Gracias a sus excelentes dotes, Stepán Arkádevich había aprendido mucho en la escuela, pero, como era perezoso y travieso, acabó entre los últimos de su clase. No obstante, a pesar de su vida disoluta, su rango mediocre y sus pocos años, ocupaba un puesto importante y bien remunerado, nada menos que director de un departamento estatal de Moscú. Había obtenido ese nombramiento gracias a la intervención del marido de Anna, Alekséi Aleksándrovich Karenin, personaje destacadísimo en el Ministerio del que dependía el departamento en cuestión. Pero, aun en el caso de que Karenin no le hubiera encontrado esa colocación, Stiva Oblonski habría conseguido ese mismo empleo u otro similar por medio de los centenares de personas a los que podía recurrir —hermanos, hermanas, deudos, primos, tíos, tías—, con un sueldo de unos seis mil rublos al año, cantidad que necesitaba, pues sus asuntos iban de mal en peor, a pesar de la considerable fortuna de su mujer.

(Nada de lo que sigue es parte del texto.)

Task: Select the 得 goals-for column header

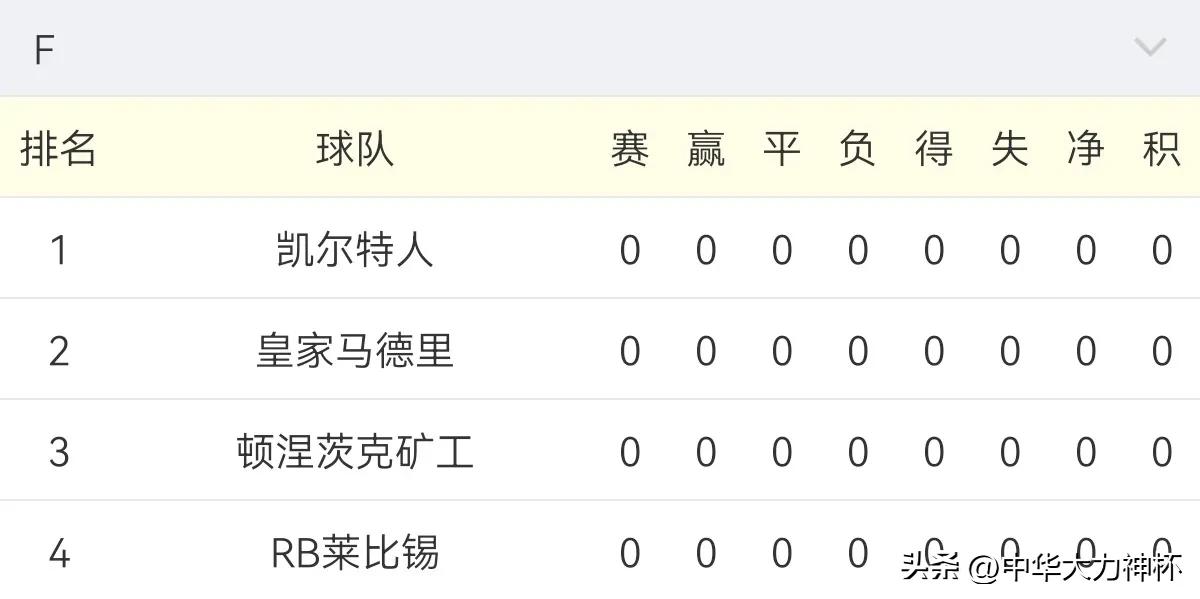Action: [x=933, y=147]
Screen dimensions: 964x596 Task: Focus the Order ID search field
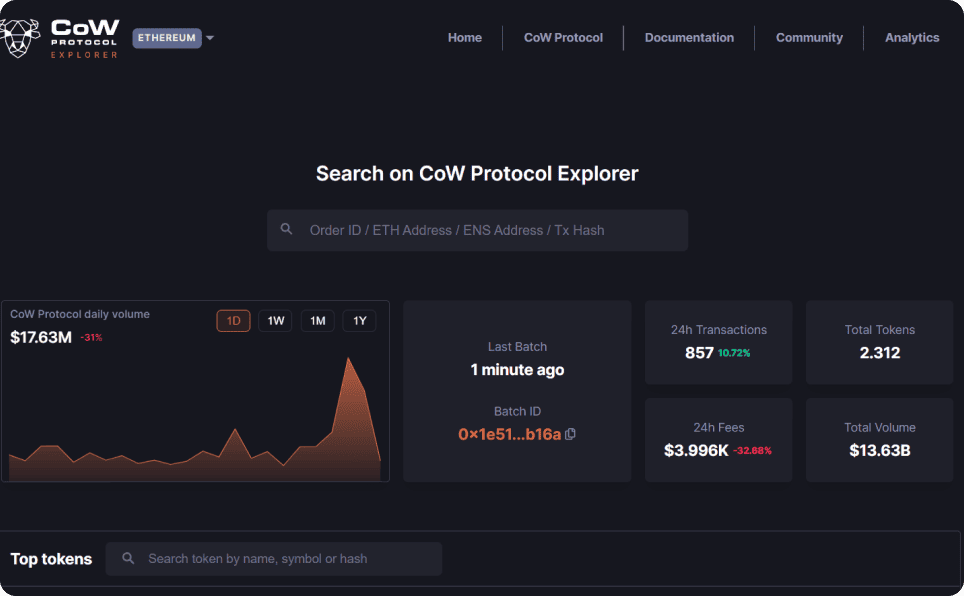tap(490, 230)
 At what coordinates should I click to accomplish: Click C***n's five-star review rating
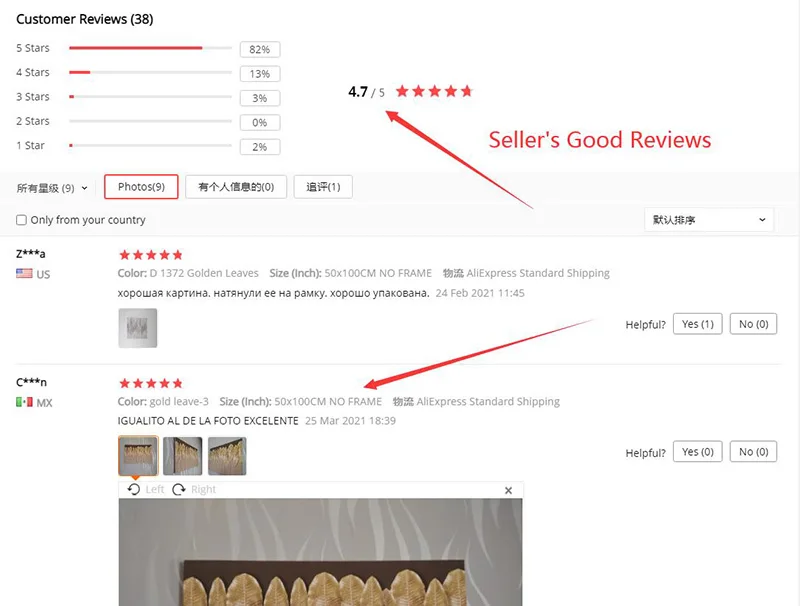pos(151,383)
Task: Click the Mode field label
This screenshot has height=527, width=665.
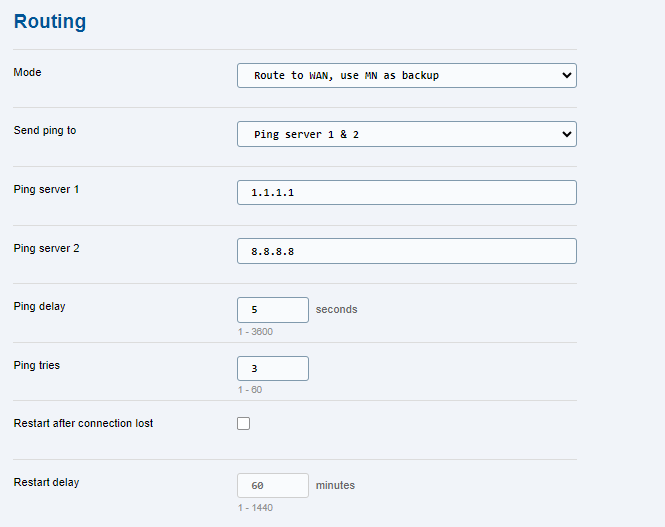Action: (x=27, y=72)
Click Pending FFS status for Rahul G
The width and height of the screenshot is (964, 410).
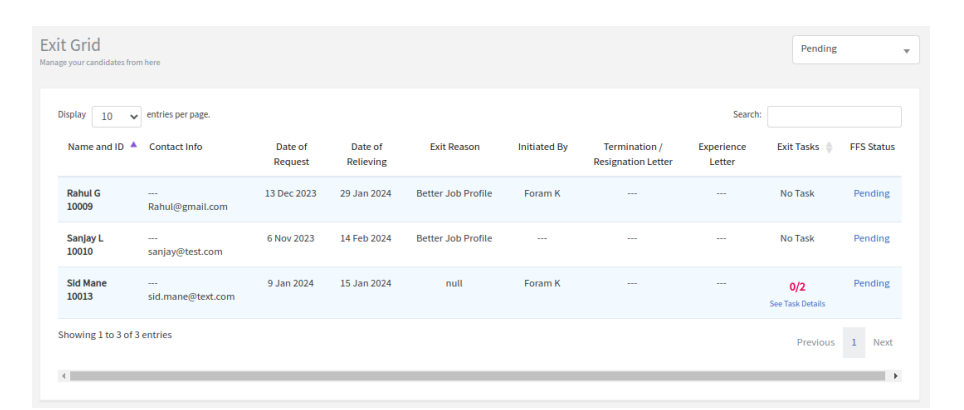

La mitad de los habitantes de Moscú y de San Petersburgo eran parientes o amigos de Stepán Arkádevich. Había nacido en medio de ese círculo de personas que han detentado y detentan el poder en el mundo. Una tercera parte de los personajes influyentes, hombres de edad, eran amigos de su padre y lo conocían desde la cuna; otra tercera parte lo tuteaba, y la parte restante estaba compuesta por conocidos suyos. En resumidas cuentas, los dispensadores de bienes terrenales en forma de empleos, arrendamientos, concesiones y demás eran amigos suyos y, por tanto, no podían desentenderse de él. Por tanto, no le costó muchos desvelos obtener un puesto ventajoso. Lo único que se le pedía es que no se mostrara desabrido, ni envidioso, ni iracundo, ni susceptible, defectos, en cualquier caso, ajenos a su bondad natural. Le habría parecido ridículo que no le hubieran concedido el puesto y el salario que necesitaba, tanto más cuanto que no estaba pidiendo nada extraordinario. Sólo quería lo que habían logrado otras personas de su edad, pues podía cumplir con su cometido igual que cualquier otro.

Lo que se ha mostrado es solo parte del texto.